I've been thinking about ways to coordinate failover and ensure that all clients move

Discussion: Use a barrier to ensure all clients move at the same time about redis_failover HOT 6 CLOSED

ryanlecompte commented on August 19, 2024

Discussion: Use a barrier to ensure all clients move at the same time

from redis_failover.

Comments (6)

ryanlecompte commented on August 19, 2024

This is an interesting approach and also something that I've been thinking about. The current workflow is like this:

When a master is promoted, we first delete the config znode.
Clients should receive the znode deleted event if they are in an active quorom (if not, they should be in a disconnected / session expired state - and in this case we actively purge the client's list of redis clients since it can't be trusted when disconnected)
Node Manager promotes a new master
The config znode is created, so new clients get the watcher event that the znode can be read from again and redis clieints can be rebuilt.

I added a safety net in RedisFailover::Client so that if the last event heard from the NodeManager was greater than 9 seconds (the normal session expiration time), then it shouldn't trust its list of redis clients. One brute force way to ensure that all clients have the latest list would be to simply wait the sufficient time (9 seconds) in the Node Manager before promoting the new master. This would ensure that all clients either a) receive the watcher event and start using the new config or b) remain dormant until they reconnect and hear from the Node Manager again.

Right now the Node Manager reports znode updates every 3 seconds, and thus the clients know that they should be hearing from the Node Manager via watcher events frequently.

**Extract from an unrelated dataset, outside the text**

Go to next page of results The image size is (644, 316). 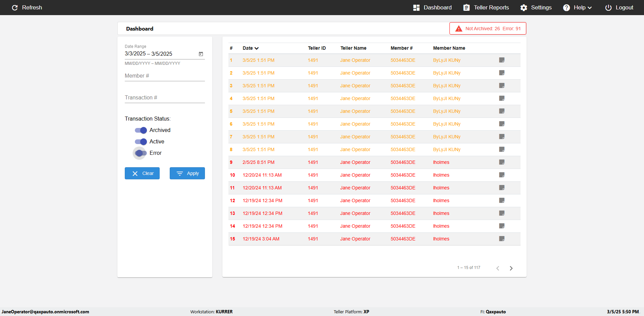511,268
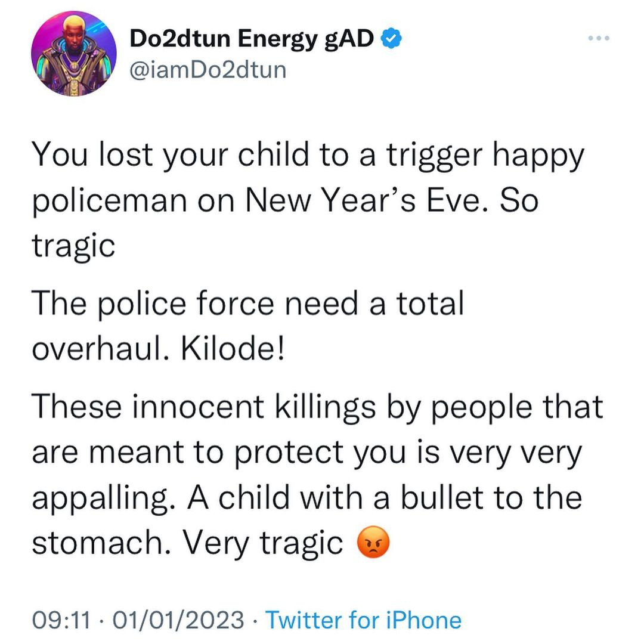Open the Do2dtun profile avatar picture

pyautogui.click(x=75, y=53)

I'll give some thought to your approach also. @slyphon, any thoughts?

from redis_failover.

slyphon commented on August 19, 2024

So, what's interesting is that this is what I was thinking when we discussed using the read-only slave option, which I think may have some advantages over this, mainly in terms of safety.

config is empty
node manager promotes server A master
node manager makes server B and C slave to A
node manager writes config
clients see config creation read and connect

So now the question is, what kind of failure scenario are you imagining?

In the case when the redis master dies, you have an unavoidable race: some portion of your clients will see the failure immediately (as they will error), and the other portion may be handled by the node manager.

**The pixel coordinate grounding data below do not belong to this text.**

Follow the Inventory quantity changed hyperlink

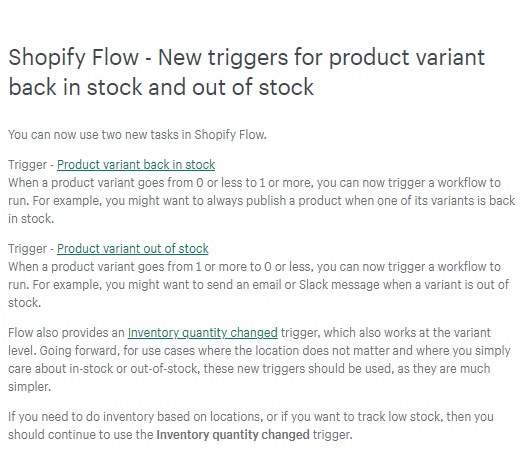[x=202, y=333]
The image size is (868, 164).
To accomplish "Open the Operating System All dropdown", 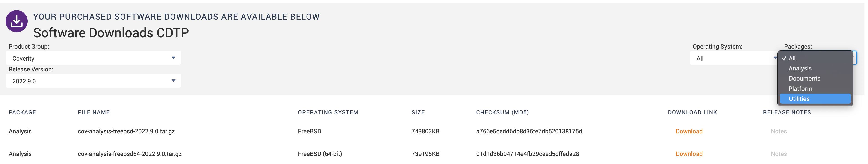I will click(733, 58).
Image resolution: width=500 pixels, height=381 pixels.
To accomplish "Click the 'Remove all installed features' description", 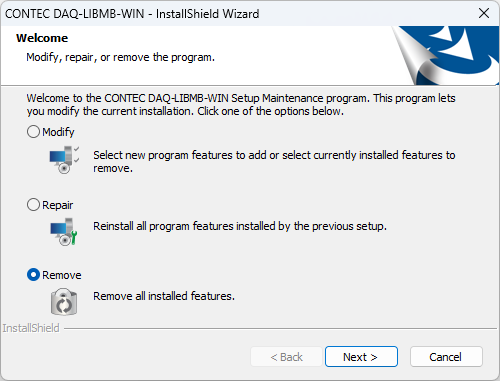I will 164,296.
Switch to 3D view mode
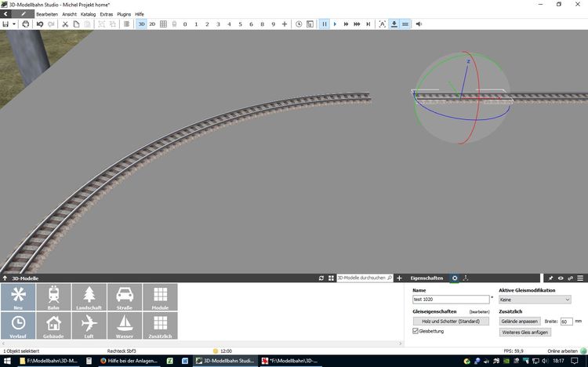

node manager sees the master is down
node manager deletes the config
clients all see config missing, go into locked state
node manager points slave C to B (nothing is writable at this point)
node manager promotes B to master (making it writable)
node manager writes the config
clients see the config
clients connect to new master
(what happens to A when it comes back up?)

I think the disadvantage to the barrier is that you're increasing your chances that the whole cluster will fail. If you require that all connected clients are in a certain state before everyone can act, then you increase your risk of failure for each client you add. In a cluster of 8 nodes, you only need one client deadlocked in some awesometastic way for the whole cluster to only see 7/8 clients ready to move...indefinitely. If you have 16 clients, you're 8x as likely to fail as with 8 (at least, I'm not sure, it may be exponential or something, but it's more). Then to mitigate that you start getting into really application-specific decisions about how many clients do you need aware of the change before you have enough of a quorum to continue.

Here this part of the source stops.